Monday, May 15, 2017

What are three important events that occurred in Part 2?

The exile: Okonkwo and his family move to his mother's village, Mbanta, to begin his seven-year exile for the accidental killing of Ezeudu's son. Okonkwo's family gives him a plot of land and the necessary seed-yams to start his own farm, but Okonkwo is deeply depressed and takes no pleasure in the work. He had been a leading man in Umuofia, with wealth and prestige. Circumstances have now forced him to start over, literally "from scratch," back with his mother's family as if he were still a child.

The white men in Abame: The first white man appears in the region, riding a bicycle into the village of Abame. The villagers are terrified; they consult their oracles, which warn that this man is a harbinger of destruction. The villagers kill the white man to ward off this evil, but more white men come, round up the villagers, and shoot them all—causing the exact destruction the villagers had sought to prevent. Okonkwo receives this news from his friend Obierika, who has come to Mbanta to visit with him. Neither of them knows what to make of the story, but both are sure that no such thing could ever happen in Umuofia.

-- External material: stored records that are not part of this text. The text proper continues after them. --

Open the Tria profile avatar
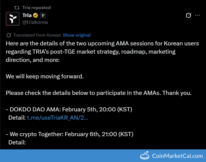The width and height of the screenshot is (206, 162). (x=13, y=19)
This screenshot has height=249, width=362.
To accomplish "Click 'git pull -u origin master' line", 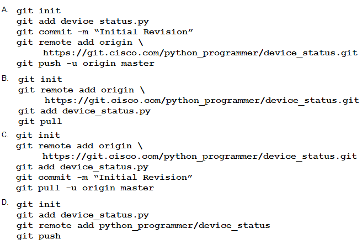I will (x=85, y=188).
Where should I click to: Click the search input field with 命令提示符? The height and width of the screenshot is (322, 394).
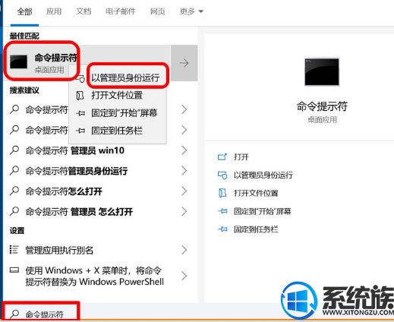click(40, 314)
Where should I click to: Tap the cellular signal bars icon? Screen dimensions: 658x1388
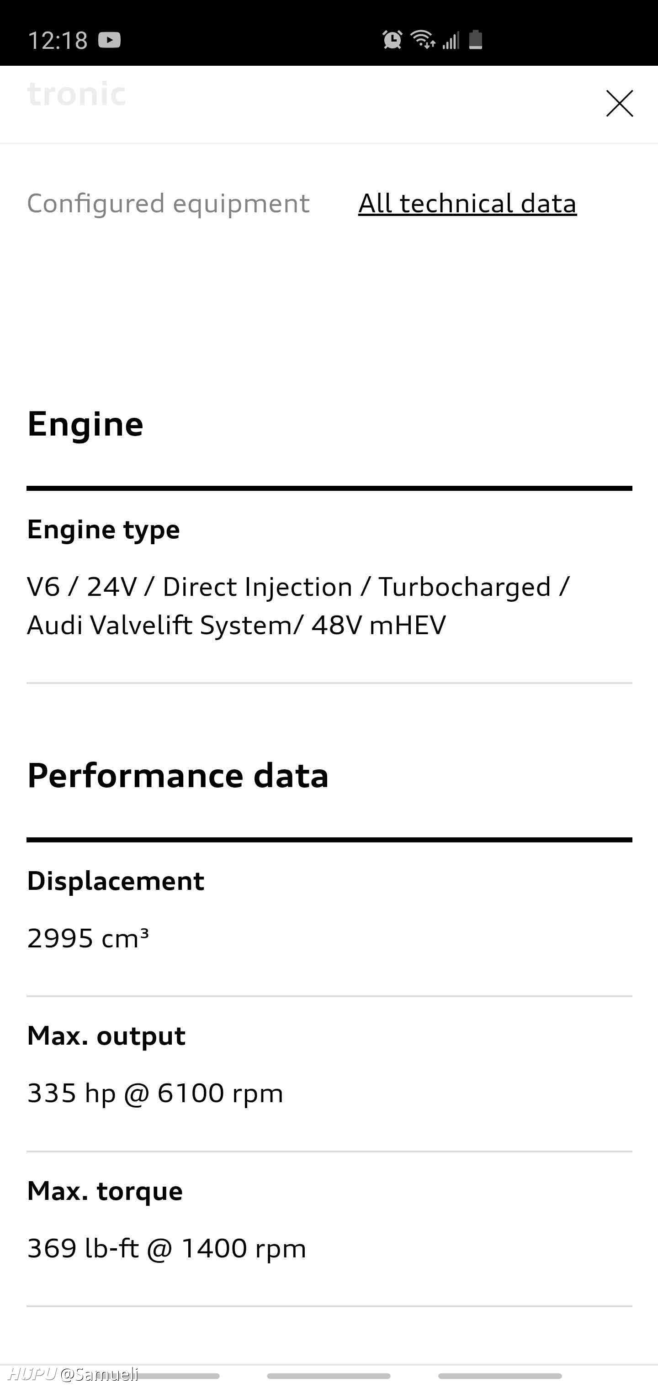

Nwoye's conversion to Christianity: A few years after the events in Abame, while Okonkwo is still in exile, Obierika comes to tell him that white missionaries have arrived in Umuofia, and that people are beginning to convert to the new religion. While the consensus in Umuofia is that the converts were the "worthless" members of the community—low-status persons whose conversion is unimportant—Obierika was troubled to discover that Okonkwo's son, Nwoye, has also joined the missionaries. Given Okonkwo's previous status as a leading man of the village, Nwoye's conversion to Christianity is potentially much more disturbing to the community than the conversion of low-status individuals. On a more personal level, Obierika is dismayed on his friend Okonkwo's behalf. By choosing to align with the missionaries, Nwoye is rejecting the traditions of the Igbo and by extension, his father, who values those traditions. When Obierika confronts Nwoye about this and invokes Okonkwo in a sort of "what would your father think about this?", Nwoye explicitly rejects Okonkwo himself, saying "He is not my father." The unravelling of Igbo culture has begun, and is signified by this son rejecting his father.